I’m currently paying out of pocket until I meet my deductable, so this first 3 months supply of test strips cost me around $560 at my online pharmacy.  Just out of curiosity, my husband checked Amazon Prime’s pricing on the strips and they were actually CHEAPER on Amazon.  But we weren’t sure how regulated they were (when’s they’re expiration? why do the boxes look diffrent?) if I bought them through Amazon and the price difference wasn’t hugely significant. Before I order my next batch of strips, I might look into this a little more.  I guess I shouldn’t just assume that buying from my online pharmacy  (when it’s out of pocket and not a drug that needs a prescription) is always the best, most affordable option. I wonder how much the strips would be if I ordered them from Canada?

 

 

The Only Complaint I’ve EVER Had About Dexcom…

Let me start this post by saying I love Dexcom.  99% of anything I have to say about the company and the product they make is positive.  I’ve written numerous blog posts about how Dexcom has positively impacted my life with Type 1 Diabetes, so please scroll back if you’d like to know about that!

There is just one thing that bothers me.

One.

I was talking to a Dexcom rep the other day, because I had gotten a new iPhone and had a question about setting up the app.  During the conversation, I happened to mention that I’d had a sensor fall off a few days earlier than it should have due to me forgetting to add my adhesive I usually put on by about day 3.  I had just forgotten to do it, and as I was pulling off my pants one night, I ripped out my Dexcom.

Towards the end of our conversation about the iPhone app, the representitive asked me again about my previous sensor falling out.  It was not a big thing, and I wasn’t even complaining about it, but that person was a good listener, and cared about customer support.  So he told me they would send me out a new one to replace it.

I don’t fault them for the adhesive… Because it’s a tricky thing.  If I wasn’t in my bathtub so much, and if I wasn’t running around getting sweaty each day, I’d probably be fine without any extra adhesive.  And, if a stickier adhesive came with it, it might be hard on the customers with sensitive skin.  I’ve heard Dexcom will eventually come out with various options for people with varying “adhesive needs”.

But I was happy when the Dexcom rep said they would be sending out a new sensor for me because, as we all know, these diabetic supplies don’t come cheap!  So yeah, Dexcom!  Bring it!

And they did.

but.  and notice, it’s just a little but…

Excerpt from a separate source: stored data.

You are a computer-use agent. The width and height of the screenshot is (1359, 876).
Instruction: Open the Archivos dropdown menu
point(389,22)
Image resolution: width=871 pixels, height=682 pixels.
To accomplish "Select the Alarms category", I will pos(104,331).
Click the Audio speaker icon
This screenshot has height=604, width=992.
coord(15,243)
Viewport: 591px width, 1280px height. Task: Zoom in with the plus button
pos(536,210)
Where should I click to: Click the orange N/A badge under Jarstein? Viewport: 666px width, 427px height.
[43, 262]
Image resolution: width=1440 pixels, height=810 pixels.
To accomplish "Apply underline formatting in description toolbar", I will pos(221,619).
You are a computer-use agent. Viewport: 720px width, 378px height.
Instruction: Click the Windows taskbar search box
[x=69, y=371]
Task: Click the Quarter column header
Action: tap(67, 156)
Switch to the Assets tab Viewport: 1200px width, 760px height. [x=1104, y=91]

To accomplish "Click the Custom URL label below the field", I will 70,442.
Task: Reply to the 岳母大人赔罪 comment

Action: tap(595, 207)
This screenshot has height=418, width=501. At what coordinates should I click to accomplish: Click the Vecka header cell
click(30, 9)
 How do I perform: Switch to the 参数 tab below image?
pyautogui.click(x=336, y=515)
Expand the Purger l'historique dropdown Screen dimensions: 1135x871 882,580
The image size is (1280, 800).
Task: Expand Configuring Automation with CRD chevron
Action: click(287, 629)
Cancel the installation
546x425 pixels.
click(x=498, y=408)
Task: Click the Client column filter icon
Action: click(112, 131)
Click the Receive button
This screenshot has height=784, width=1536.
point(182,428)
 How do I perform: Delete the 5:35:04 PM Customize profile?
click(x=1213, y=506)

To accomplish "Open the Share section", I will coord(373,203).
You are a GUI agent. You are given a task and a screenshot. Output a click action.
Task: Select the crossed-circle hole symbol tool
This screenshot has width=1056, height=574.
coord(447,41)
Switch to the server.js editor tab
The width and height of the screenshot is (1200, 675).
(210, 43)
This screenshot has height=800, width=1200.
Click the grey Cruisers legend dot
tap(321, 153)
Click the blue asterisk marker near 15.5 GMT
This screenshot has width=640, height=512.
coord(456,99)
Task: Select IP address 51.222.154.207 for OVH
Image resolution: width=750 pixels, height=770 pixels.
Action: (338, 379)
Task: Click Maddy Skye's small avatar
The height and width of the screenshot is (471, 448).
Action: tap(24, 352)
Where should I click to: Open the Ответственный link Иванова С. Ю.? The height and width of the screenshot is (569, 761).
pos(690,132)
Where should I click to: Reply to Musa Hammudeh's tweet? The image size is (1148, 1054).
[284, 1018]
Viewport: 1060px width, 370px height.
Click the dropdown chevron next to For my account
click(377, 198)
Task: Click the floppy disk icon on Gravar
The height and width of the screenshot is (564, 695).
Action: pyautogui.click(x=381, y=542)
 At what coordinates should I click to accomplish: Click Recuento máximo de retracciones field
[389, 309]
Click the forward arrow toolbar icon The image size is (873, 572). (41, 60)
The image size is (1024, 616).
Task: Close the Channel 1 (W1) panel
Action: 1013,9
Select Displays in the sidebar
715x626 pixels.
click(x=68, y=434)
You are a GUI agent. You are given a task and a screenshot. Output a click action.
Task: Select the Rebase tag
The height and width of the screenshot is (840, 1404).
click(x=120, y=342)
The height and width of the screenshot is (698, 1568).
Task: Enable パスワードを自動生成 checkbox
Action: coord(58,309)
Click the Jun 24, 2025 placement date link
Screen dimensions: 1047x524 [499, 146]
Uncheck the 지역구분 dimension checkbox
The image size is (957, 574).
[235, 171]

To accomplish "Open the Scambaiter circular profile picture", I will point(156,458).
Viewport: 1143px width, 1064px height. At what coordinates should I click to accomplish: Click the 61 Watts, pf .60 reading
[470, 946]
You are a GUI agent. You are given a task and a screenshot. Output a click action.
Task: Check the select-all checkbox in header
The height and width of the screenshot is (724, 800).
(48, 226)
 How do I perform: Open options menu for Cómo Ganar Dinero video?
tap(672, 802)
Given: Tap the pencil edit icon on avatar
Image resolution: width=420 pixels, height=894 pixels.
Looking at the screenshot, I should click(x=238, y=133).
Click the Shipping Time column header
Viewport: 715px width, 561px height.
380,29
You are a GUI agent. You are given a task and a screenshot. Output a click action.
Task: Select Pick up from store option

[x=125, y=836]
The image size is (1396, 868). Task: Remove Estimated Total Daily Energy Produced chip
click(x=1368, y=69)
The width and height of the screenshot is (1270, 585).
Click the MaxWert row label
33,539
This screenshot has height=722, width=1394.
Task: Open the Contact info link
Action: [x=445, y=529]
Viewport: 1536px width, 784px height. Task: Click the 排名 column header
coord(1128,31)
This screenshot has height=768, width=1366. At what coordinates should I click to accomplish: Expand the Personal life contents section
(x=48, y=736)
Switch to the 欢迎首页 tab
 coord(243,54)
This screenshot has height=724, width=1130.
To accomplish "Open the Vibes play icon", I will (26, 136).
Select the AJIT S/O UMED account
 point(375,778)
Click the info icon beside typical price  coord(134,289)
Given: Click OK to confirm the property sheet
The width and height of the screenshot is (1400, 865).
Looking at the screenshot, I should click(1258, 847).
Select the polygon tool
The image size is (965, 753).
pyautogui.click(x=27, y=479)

all this packaging for one little sensor?

The small sensor, for whatever reason, had to be mailed out in the Dexcom cardboard box that typically holds 4 sensors.  And that cardboard box had to be wrapped with bubble wrap and put in an even larger FedEx box for shipping.  And that seems awfully wasteful.  But it is a medical supply, and I’m sure it’s important that it arrive to me undamaged and all.  So I get it, and I know the intention is great, but it seems a little over the top.

All companies need to think about their packaging and how much waste is involved.  I love Dexcom.  But I love trees and the environment too.